(TASK DIRECTIONS):
Copy out each of the entries below word for word, omitting the pictures.

(DATA SHOWN)

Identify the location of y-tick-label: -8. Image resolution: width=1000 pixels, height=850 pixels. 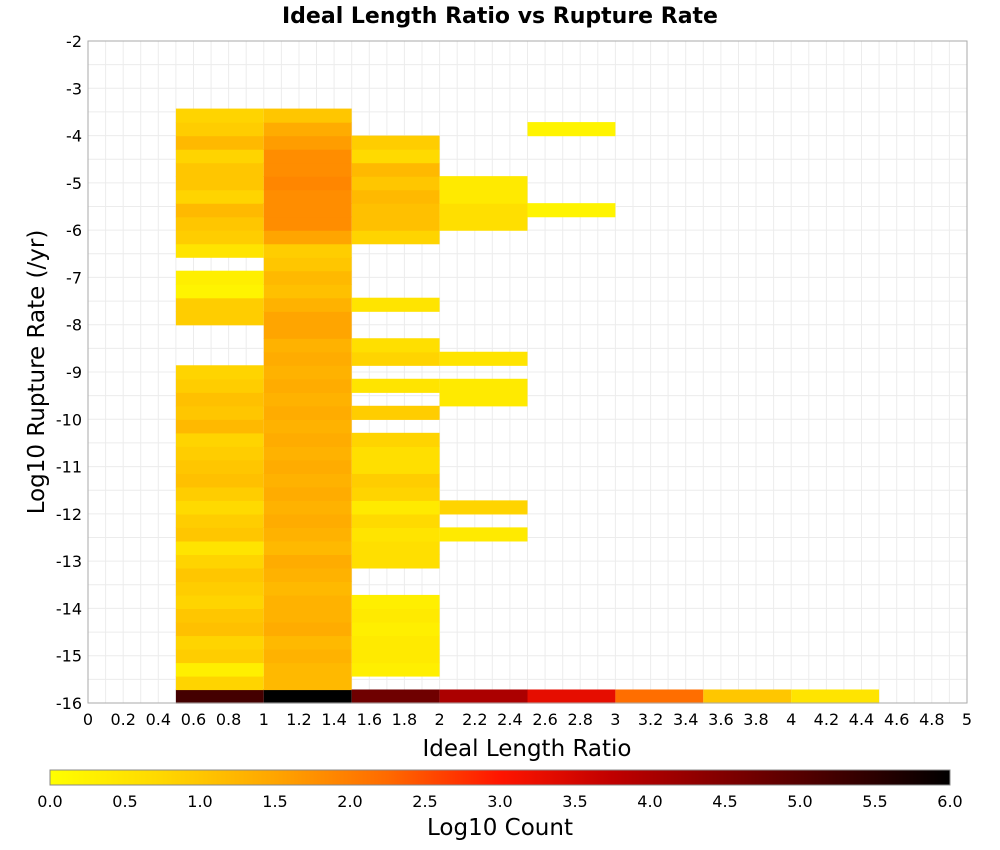
(74, 326).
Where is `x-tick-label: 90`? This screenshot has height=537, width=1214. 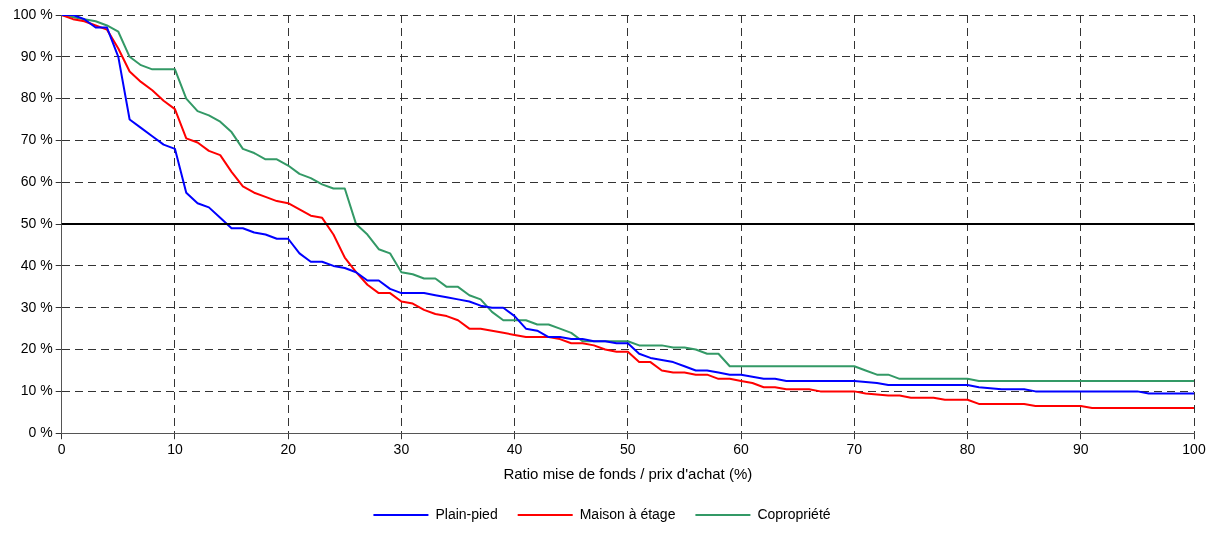
x-tick-label: 90 is located at coordinates (1080, 450).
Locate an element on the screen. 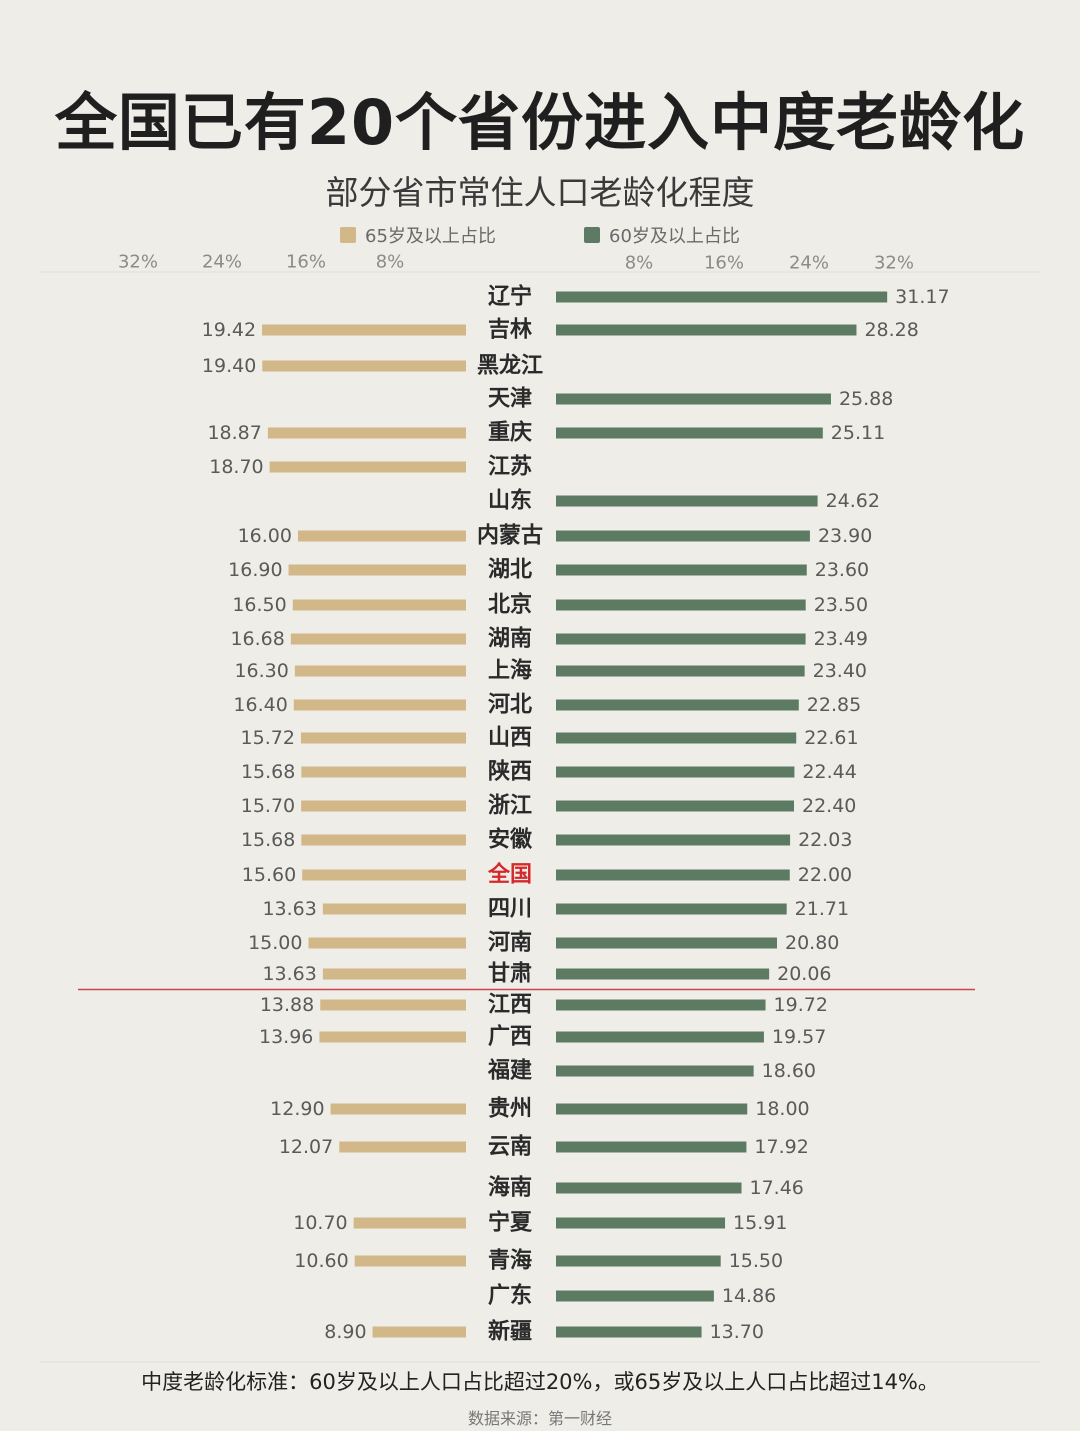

(End DATA SHOWN)

(EXERCISE RESULT):
Identify the location of y-tick-label: -8. Image resolution: width=1000 pixels, height=850 pixels. 
(74, 326).
Where is `x-tick-label: 90`? This screenshot has height=537, width=1214. 
x-tick-label: 90 is located at coordinates (1080, 450).
Locate an element on the screen. 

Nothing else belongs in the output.